Afin d’être indépendant des variations de fréquence ventilatoire, notre index repose sur la mesure des surfaces de la série RR : détection automatique des maxima et minima, délimitation des contours des enveloppes supérieure et inférieure, et calcul des surfaces A1, A2, A3 et A4 entre les enveloppes supérieure et inférieure dans 4 sous fenêtres de 16 secondes (figure 6).
Figure 6 : calcul des surfaces A1, A2, A3 et A4 de la série RR.
On définit AUCmin (Area Under the Curve minimale) comme la plus petite parmi les quatre surfaces A1, A2, A3 et A4. L’Analgesia Nociception Index (ANI) est alors calculé afin d’exprimer une fraction de la surface d’influence de ventilation et fournir une valeur entre 0 et 100 : ANI = 100 * [α*AUCmin+β] / 12,8 où α = 5,1 et β = 1,2 ont été déterminés afin de conserver l’adéquation entre l’effet visuel de l’influence de la respiration sur la série RR et l’index ANI. L’ANI est équivalent au contenu spectral HF normalisé (HFnu) dans la littérature. La surface totale maximale possible (égale à 12.8 correspondant à longueur*largeur de la figure 6 soit 64*0.2) qui sert de référence pour l'ANI, s'explique par le fait que les séries normalisées sont affichées dans une fenêtre dont l'axe des ordonnées est fixé grâce à la normalisation. Le moyennage du signal ANI se fait sur deux fenêtres glissantes, l’une d’une minute pour l’ANIi instantané (courbe jaune) et l’autre de quatre minutes pour ANIm moyenné (courbe orange). Les deux courbes sont affichées dans la fenêtre supérieure sur l’écran du moniteur PhysioDoloris (figure 7) et leurs valeurs numériques respectives sont affichées en temps réel sur leur droite (figure 9).

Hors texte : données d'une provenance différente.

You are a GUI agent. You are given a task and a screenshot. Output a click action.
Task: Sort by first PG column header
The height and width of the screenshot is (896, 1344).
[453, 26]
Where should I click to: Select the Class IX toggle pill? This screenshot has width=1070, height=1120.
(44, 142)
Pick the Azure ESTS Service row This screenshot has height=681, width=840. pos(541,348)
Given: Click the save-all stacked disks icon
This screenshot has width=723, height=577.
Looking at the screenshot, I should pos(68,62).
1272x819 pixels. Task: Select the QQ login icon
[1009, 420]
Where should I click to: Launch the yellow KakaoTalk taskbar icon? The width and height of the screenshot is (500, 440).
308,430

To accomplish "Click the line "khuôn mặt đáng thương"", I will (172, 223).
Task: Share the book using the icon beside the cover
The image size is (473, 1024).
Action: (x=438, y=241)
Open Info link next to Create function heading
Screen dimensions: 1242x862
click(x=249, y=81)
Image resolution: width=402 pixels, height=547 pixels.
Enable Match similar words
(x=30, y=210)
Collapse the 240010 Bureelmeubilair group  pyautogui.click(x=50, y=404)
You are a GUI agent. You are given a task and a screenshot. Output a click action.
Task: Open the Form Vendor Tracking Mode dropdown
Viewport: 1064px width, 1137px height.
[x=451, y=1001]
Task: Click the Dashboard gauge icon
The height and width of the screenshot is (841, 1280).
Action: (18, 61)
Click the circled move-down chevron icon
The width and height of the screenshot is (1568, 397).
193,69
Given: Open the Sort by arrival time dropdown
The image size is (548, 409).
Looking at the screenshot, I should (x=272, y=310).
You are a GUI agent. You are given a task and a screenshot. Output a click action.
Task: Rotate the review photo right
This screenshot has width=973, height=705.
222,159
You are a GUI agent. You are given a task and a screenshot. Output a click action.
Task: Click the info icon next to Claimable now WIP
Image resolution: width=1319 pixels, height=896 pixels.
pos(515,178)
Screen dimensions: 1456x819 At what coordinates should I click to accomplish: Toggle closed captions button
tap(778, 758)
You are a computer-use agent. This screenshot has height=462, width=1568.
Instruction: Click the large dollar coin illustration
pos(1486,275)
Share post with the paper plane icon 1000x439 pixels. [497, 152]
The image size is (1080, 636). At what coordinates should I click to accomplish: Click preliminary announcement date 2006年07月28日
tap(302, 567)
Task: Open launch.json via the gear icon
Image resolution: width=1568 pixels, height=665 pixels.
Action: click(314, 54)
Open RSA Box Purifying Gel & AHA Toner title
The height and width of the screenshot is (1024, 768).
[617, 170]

Figure 7 : courbes ANIi et ANIm sur l’affichage supérieur du moniteur PhysioDoloris.
Une stimulation nociceptive aigue entraine un aplatissement quasi instantané de la série RR (figure 8) sous l’effet de la diminution rapide du tonus paraS, mais cette variation n’est reflétée qu’avec retard par l’ANIi dû aux calculs (20 à 30 secondes).
Figure 8 : aplatissement de la série RR filtrée traduisant une diminution du tonus paraS.
Les données cliniques préliminaires ont montré que l’ANI permet d’anticiper d’environ 10 min la réactivité hémodynamique utilisée en pratique clinique au cours de l’anesthésie générale.
Figure 9 : affichage du moniteur PhysioDoloris pendant un monitorage
Les limites du monitorage ANI sont essentiellement liées au caractère obligatoirement sinusal du rythme cardiaque et au recueil d’un signal ECG de bonne qualité. L’influence des différentes thérapeutiques utilisées au cours de l’anesthésie reste à déterminer. En particulier, l’interprétation de l’ANI en cas d’administration de médicaments anticholinergiques doit être extrêmement prudente pendant toute la durée de leur effet sur le nœud sinusal. A contrario, les médicaments beta bloquants ne semblent pas avoir une influence majeure sur l’ANI, mais leur effet sur le seuil prédictif de réactivité hémodynamique nécessite d’être déterminé. L’utilisateur de ce monitorage doit être vigilant concernant l’interprétation physiologique de l’information affichée par le moniteur : un ANI proche de 100 correspond à un tonus paraS prédominant, c'est-à-dire à un patient « confortable ». A l’inverse, un ANI bas, inférieur à 50, voire proche de 0, correspond à un tonus paraS abaissé, ce qui correspond à une probabilité élevée de réactivité hémodynamique à court terme (10 minutes environ) si l’anesthésie et l’intensité du stimulus chirurgical demeurent constantes.